CNL2 disease, or neuronal ceroid lipofuscinosis type 2, is a form of Batten disease, a rare, genetic, neurodegenerative disease that is fatal. A deficiency of the enzyme called tripeptidyl peptidase results in a build-up of proteins and lipids in neurons and other cells that prevents them from functioning appropriately. Patients with the condition begin a steep decline in late infancy that includes loss of speech, seizures, loss of mobility, and visual impairment. Children with the condition die between age 8 and early 12. There are an estimated 30 to 50 children in the United Kingdom with the condition with three to six new patients diagnosed each year.
The enzyme replacement therapy carries a list price of $27,900 (£20,107) per 300 mg dose. It’s administered once every two weeks, with a year supply of the therapy costing about $724,000.

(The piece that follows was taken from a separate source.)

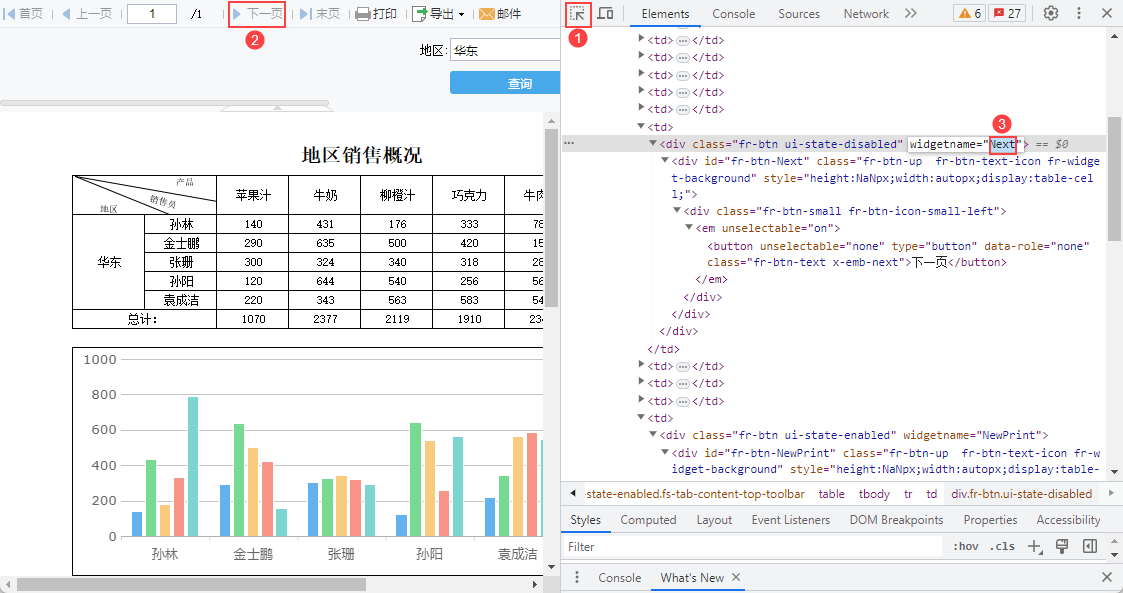Viewport: 1123px width, 593px height.
Task: Click the 下一页 next page button
Action: point(257,14)
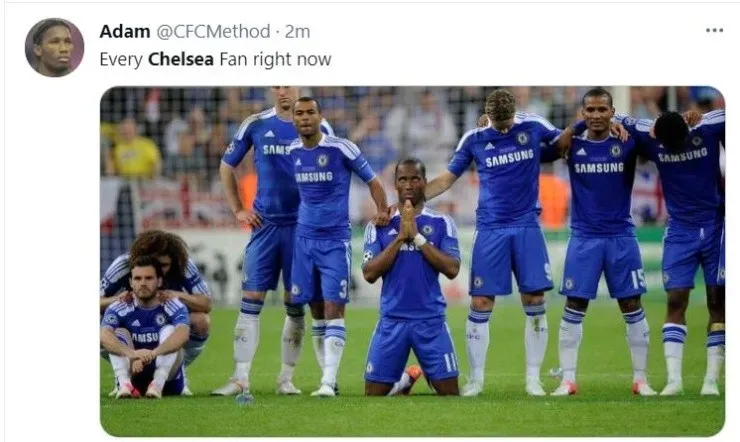Click the number 15 on the player's shorts

(638, 279)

“Clinical evidence suggests that, in the short term, [Brineura] improves quality of life, and slows the deterioration of motor and language function,” NICE said in its draft guidance. “However, there is no long-term clinical evidence, so assumptions about long-term disease stabilization and mortality are associated with substantial uncertainty.”
BioMarin said it will provide evidence-based responses to each of the points raised in the committee report over the coming weeks. “Discussions with NICE are still ongoing however, and the committee report allows for the opportunity to put in place a framework with NHS England,” the company said. “BioMarin has previous experience of agreeing frameworks between NICE and NHS England.
The company is also working closely with healthcare professionals and patient groups, such as the Batten Disease Family Association, to provide all requested information to the NICE committee and facilitate the provision of Brineura to eligible patients.
European regulators approved Brineura for the treatment of CLN2 in June 2017. It is the first and only treatment for CLN2 that has proven to slow down the natural progression of the disease, allowing children to maintain cognitive and motor function for a longer period.
NICE is accepting comments on the preliminary guidance until March 5. A second evaluation committee meeting is scheduled for March 20.